Short task - Copy out, word for word, everything from the line containing "Where should I" down to and including the line containing "click(494, 34)". Leave the pictures out of your copy.

Material to process -
— START —

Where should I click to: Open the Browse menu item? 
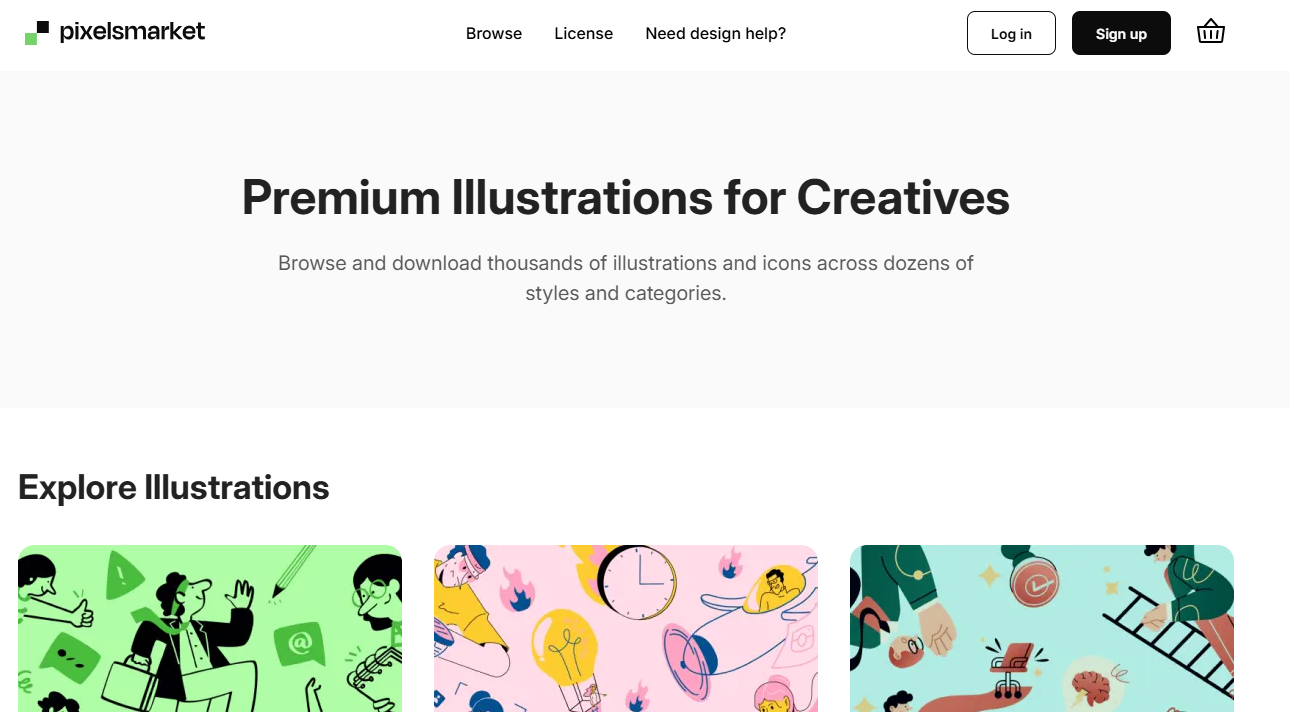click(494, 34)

— END —
— START —

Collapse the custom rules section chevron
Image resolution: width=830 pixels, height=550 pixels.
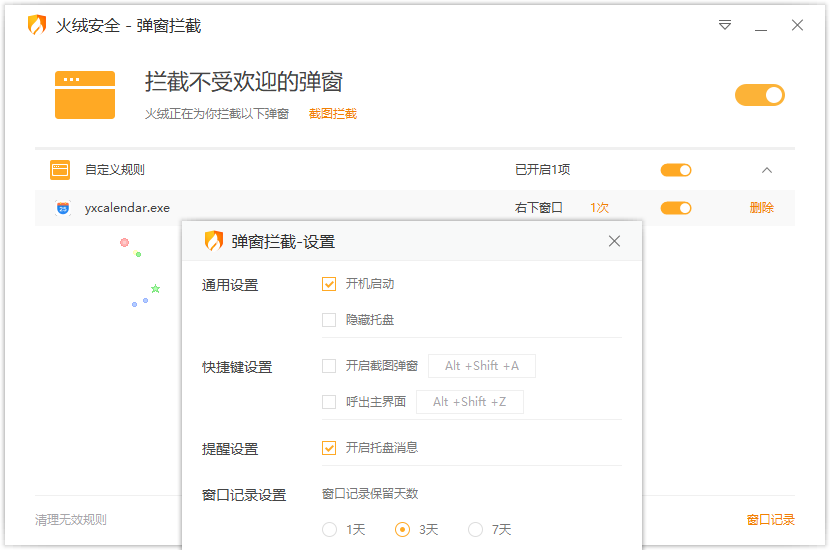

— END —
— START —

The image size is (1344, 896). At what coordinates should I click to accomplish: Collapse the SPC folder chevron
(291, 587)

— END —

Finished answer -
Where should I click to: Open the Browse menu item? 
click(494, 34)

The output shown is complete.